Levantamento do Tribunal de Contas da União (TCU) aponta que a Bahia encerrou 2025 com 926 obras interrompidas
A ausência de visitas oficiais do governador da Bahia, Jerônimo Rodrigues (PT), aos municípios de Canavieiras e Una tem sido questionada em meio a demandas de infraestrutura que seguem sem solução nas duas cidades do sul baiano.
Em Canavieiras, uma das principais cobranças envolve a recuperação da rodovia estadual BA-274, conhecida como Transouricana. A estrada é considerada uma das principais ligações entre áreas rurais e a sede do município, além de conectar comunidades e distritos da região. A recuperação da via chegou a ser anunciada pelo governo estadual, mas o andamento da obra permanece limitado e moradores continuam relatando problemas no tráfego em diversos trechos, principalmente após as chuvas que atingiram a Bahia nas últimas duas semanas.
Situação semelhante ocorre no município de Una. Durante as comemorações do centenário de emancipação administrativa da cidade, realizadas em 2024, o governador anunciou publicamente a pavimentação da estrada que liga a sede do município ao distrito da Colônia. O compromisso foi feito em palanque, diante de autoridades políticas e de um grande público presente no evento (relembre), mas a promessa fará dois anos no próximo mês de agosto e a obra do asfaltamento da estrada Una–Colônia ainda não foi executada. A via continua sendo uma importante rota de ligação entre comunidades rurais e áreas produtivas da região, sendo utilizada diariamente por moradores, estudantes e trabalhadores. A situação, inclusive já resultou em duas manifestações de populares que cobraram respostas do governador e empresa licitada, uma em março de 2025 (relembre) e outra em janeiro deste ano (relembre).
A situação local ocorre em um contexto mais amplo de paralisação de obras públicas no estado. Levantamento do Tribunal de Contas da União (TCU) aponta que a Bahia encerrou 2025 com 926 obras interrompidas entre as 1.770 registradas no estado, o que representa cerca de 48% do total. Mesmo com aproximadamente R$ 1,5 bilhão já repassados para esses projetos, muitos deles seguem sem conclusão ou com andamento suspenso.
Os dados indicam que as paralisações atingem principalmente setores considerados essenciais para a população. Na educação básica, por exemplo, o estado possui cerca de 412 obras de escolas e creches paradas, mesmo após repasses que ultrapassam R$ 215 milhões. Na área da saúde, aproximadamente 264 construções, entre unidades básicas e hospitais regionais, também permanecem sem conclusão, apesar de recursos já aplicados.
Entre os casos de maior impacto financeiro está a duplicação da BR-116, considerada uma das principais rodovias do país para transporte de cargas.
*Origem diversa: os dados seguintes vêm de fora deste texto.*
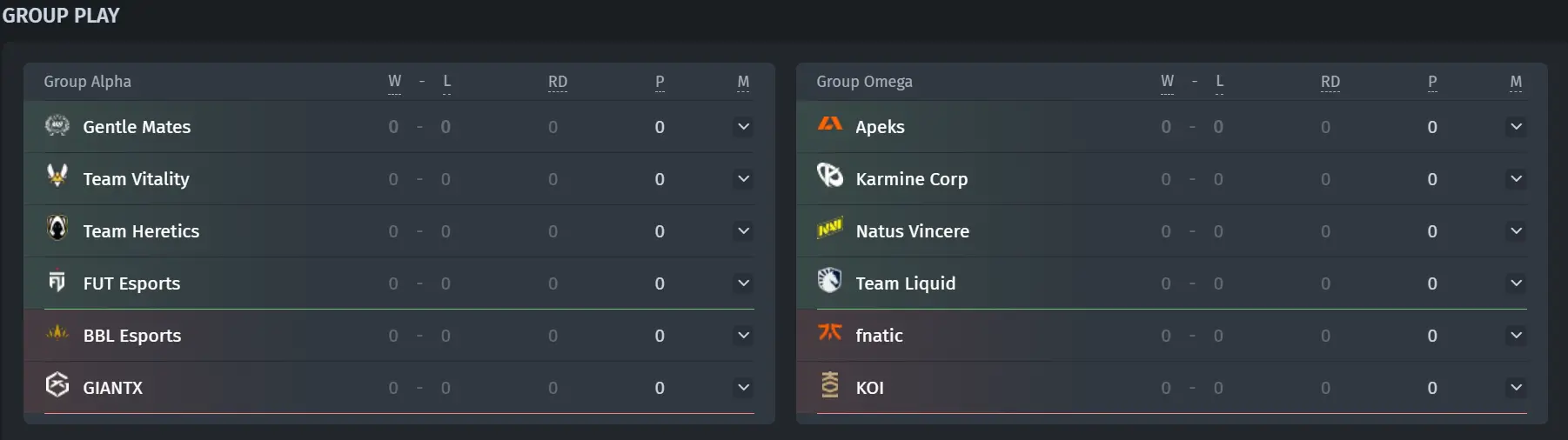Open the Team Vitality team link
Image resolution: width=1568 pixels, height=440 pixels.
tap(136, 179)
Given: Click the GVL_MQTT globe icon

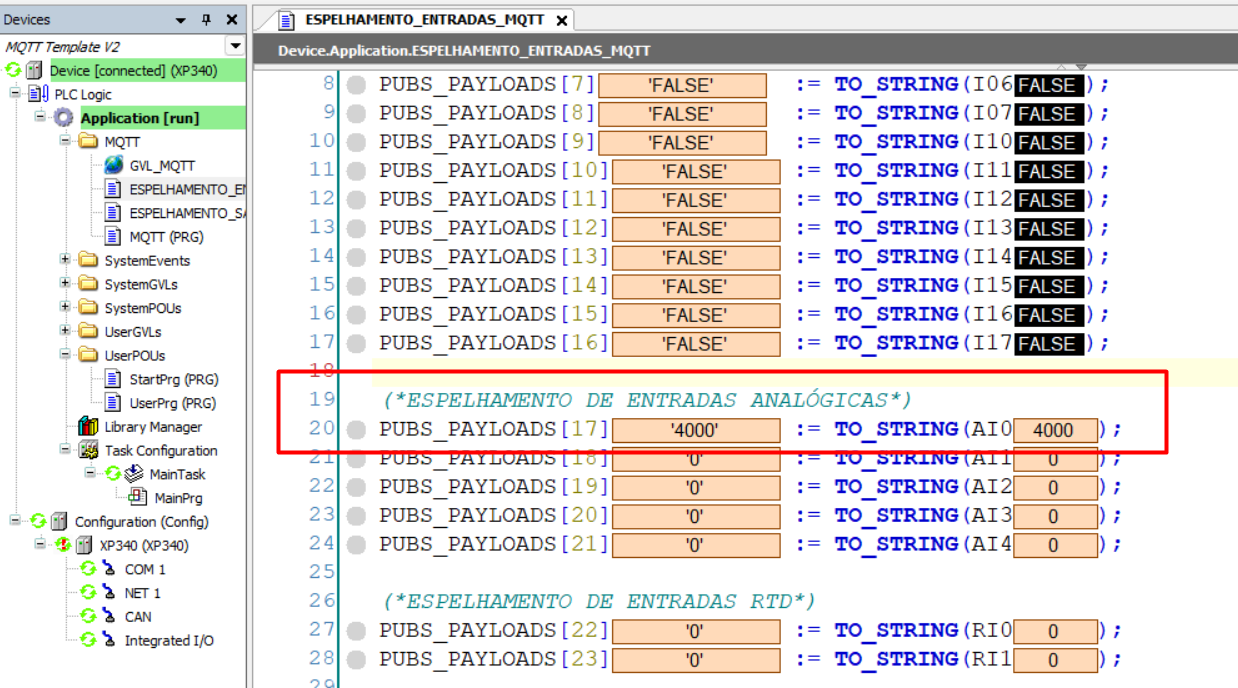Looking at the screenshot, I should (x=114, y=165).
A obra possui investimento previsto de R$ 297 milhões e já recebeu mais de R$ 263 milhões em recursos, mas permanece paralisada sem justificativa detalhada registrada no painel de acompanhamento do TCU.
Especialistas em gestão pública apontam que a paralisação de obras compromete diretamente o desenvolvimento econômico e social. Cada empreendimento interrompido representa atraso em infraestrutura, redução de oportunidades de emprego e impacto no acesso a serviços básicos.
Até o início de 2026, o governo estadual também já teve aprovados mais de R$ 26 bilhões em empréstimos junto a instituições financeiras e organismos nacionais e internacionais. No entanto, mesmo com a ampliação da capacidade de investimento, parte significativa das obras permanece sem conclusão em diferentes regiões do estado.
Projetos considerados estratégicos para o sul da Bahia também enfrentam atrasos, como a Ferrovia de Integração Oeste-Leste, a FIOL (relembre), e o complexo logístico do Porto Sul, ambos apontados como fundamentais para o escoamento da produção e o desenvolvimento econômico regional.
Diante desse cenário, a população baiana quationa essa ausência do governo estadual nas cidades do interior e cobra a execução das centenas de obras anunciadas e paralisadas. Em municípios como Canavieiras e Una, por exemplo,as demandas por infraestrutura rodoviária continuam entre as principais reivindicações da população, que sofre com estradas e pontes estaduais esburacadas e inacabadas. E isso sem contar nas obras estaduais nas pastas da saúde e educação que também seguem paralisadas ou construídas com materiais de baixa qualidade, como as obra de asfaltamento da BA-001, entre os municípios de Canavieiras e Santa Luzia, que já estão mostrando sinais claros de deterioração.